▸ Task brief
Quote, word for word, the line containing "This screenshot has height=717, width=1024." and all lines that follow it to the end of the records, with no pictures.

▸ Exercise material
■ ■ ■ ■
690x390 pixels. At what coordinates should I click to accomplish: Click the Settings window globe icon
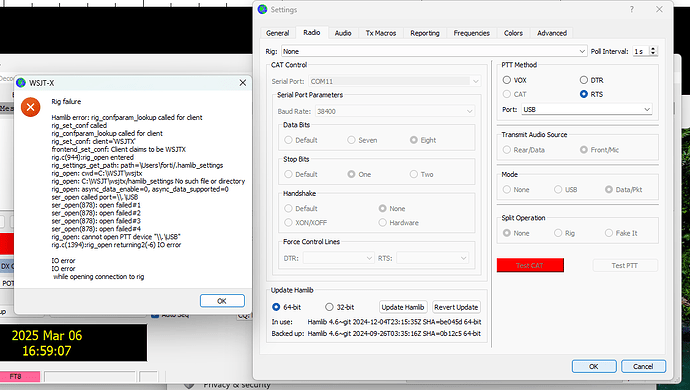tap(263, 9)
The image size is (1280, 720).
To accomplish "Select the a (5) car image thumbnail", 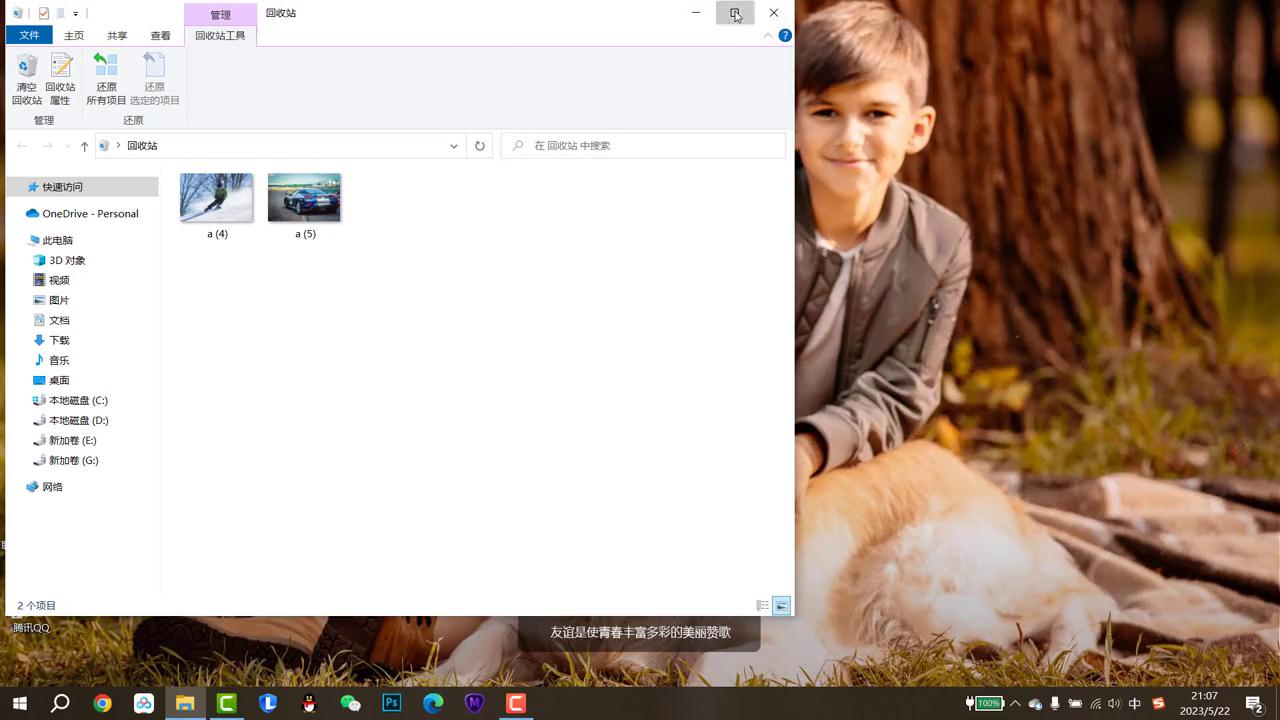I will (x=304, y=198).

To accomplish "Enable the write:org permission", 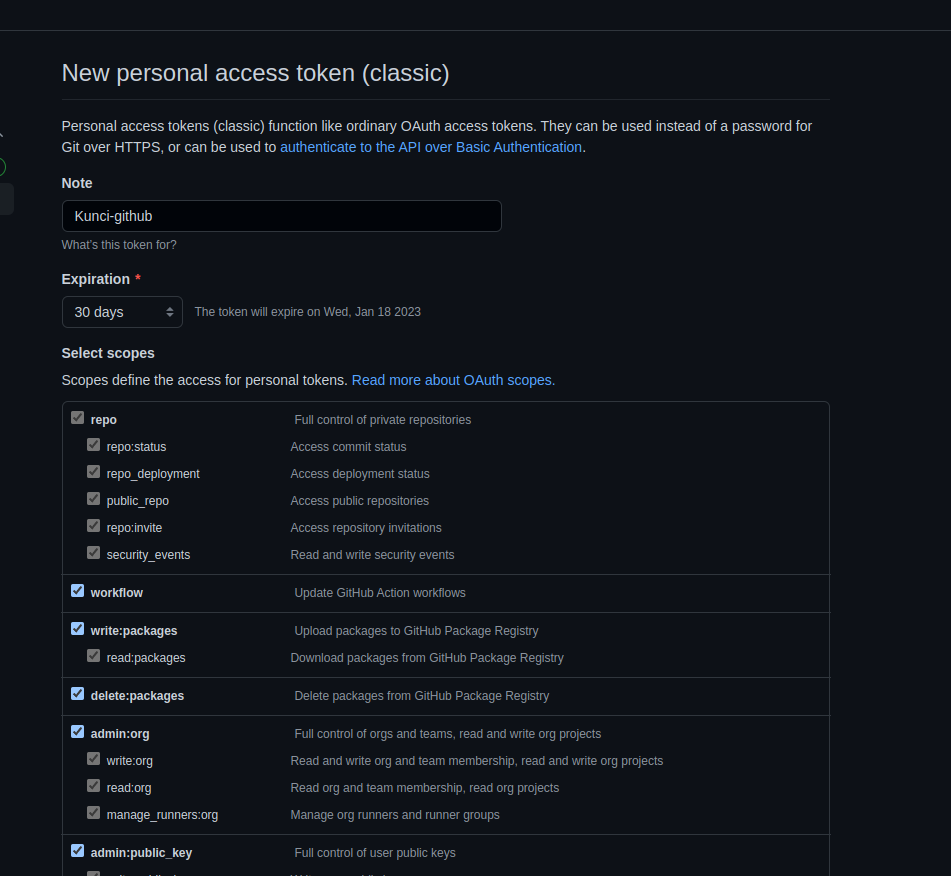I will coord(93,758).
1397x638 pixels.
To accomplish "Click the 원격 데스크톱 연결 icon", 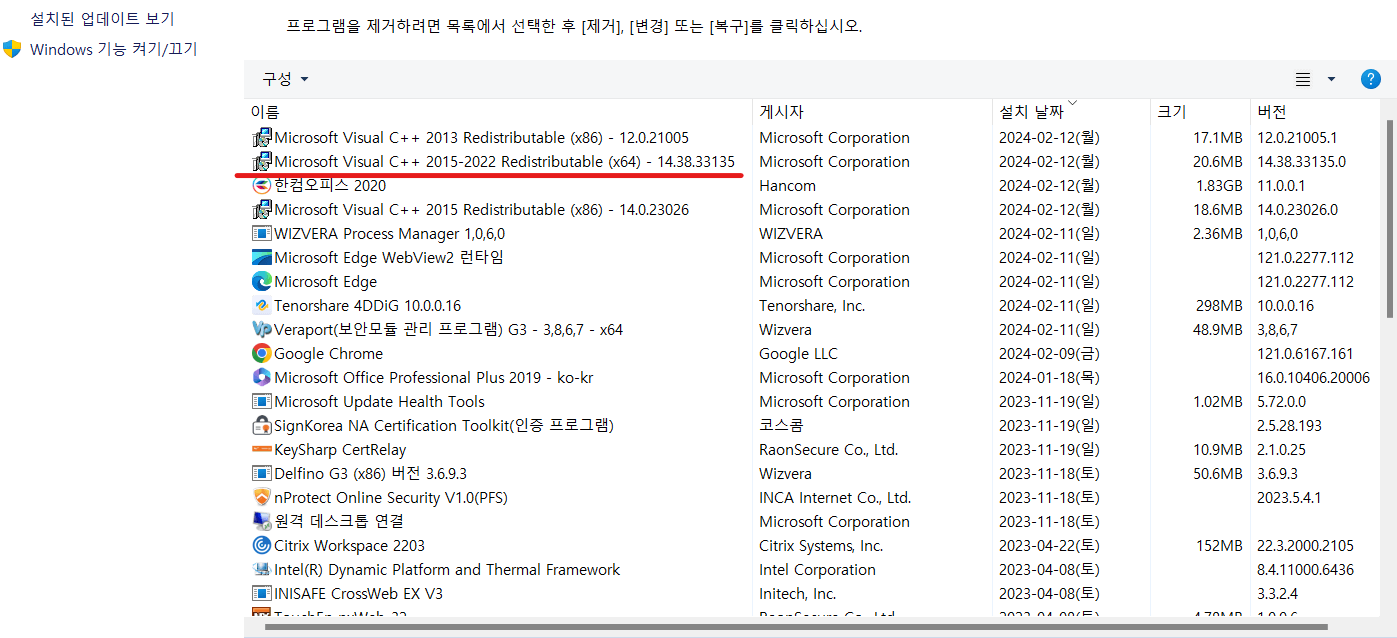I will click(x=261, y=521).
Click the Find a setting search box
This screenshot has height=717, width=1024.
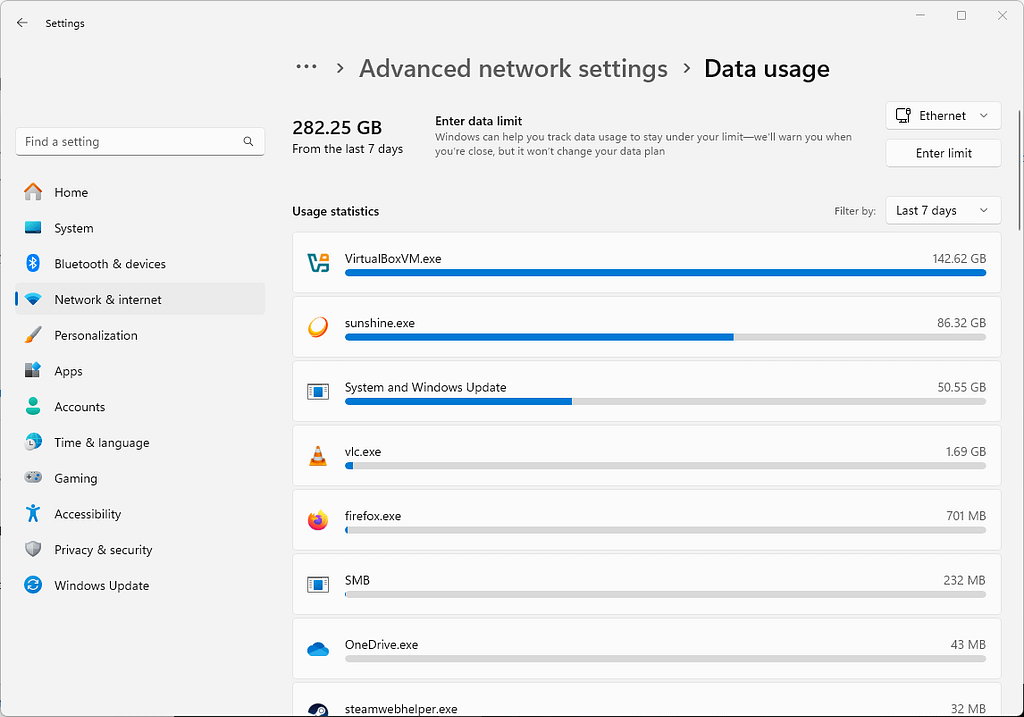tap(130, 141)
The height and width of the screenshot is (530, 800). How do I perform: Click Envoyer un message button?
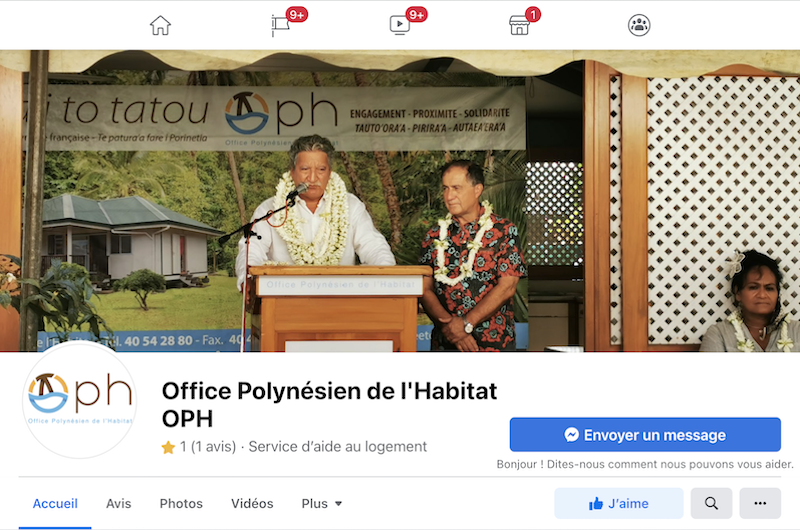[645, 435]
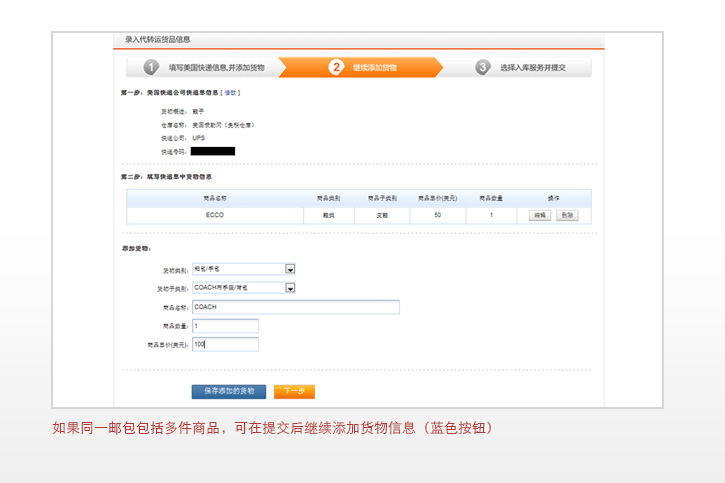Click the 商品数量 input field

click(x=225, y=326)
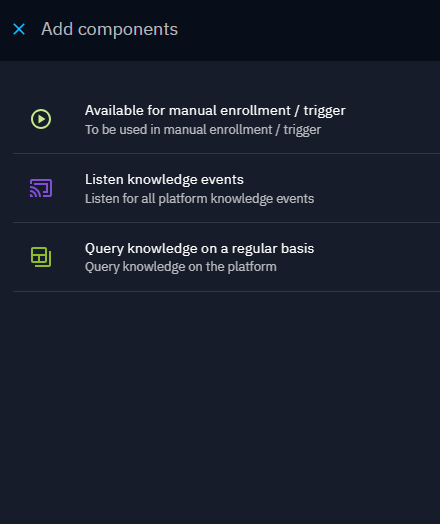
■ ■ ■ ■
▸ Answer to this task
This screenshot has height=717, width=1024.
tap(130, 141)
The height and width of the screenshot is (530, 800). How do I perform: Click Envoyer un message button?
[645, 435]
Click the 商品数量 input field

click(x=225, y=326)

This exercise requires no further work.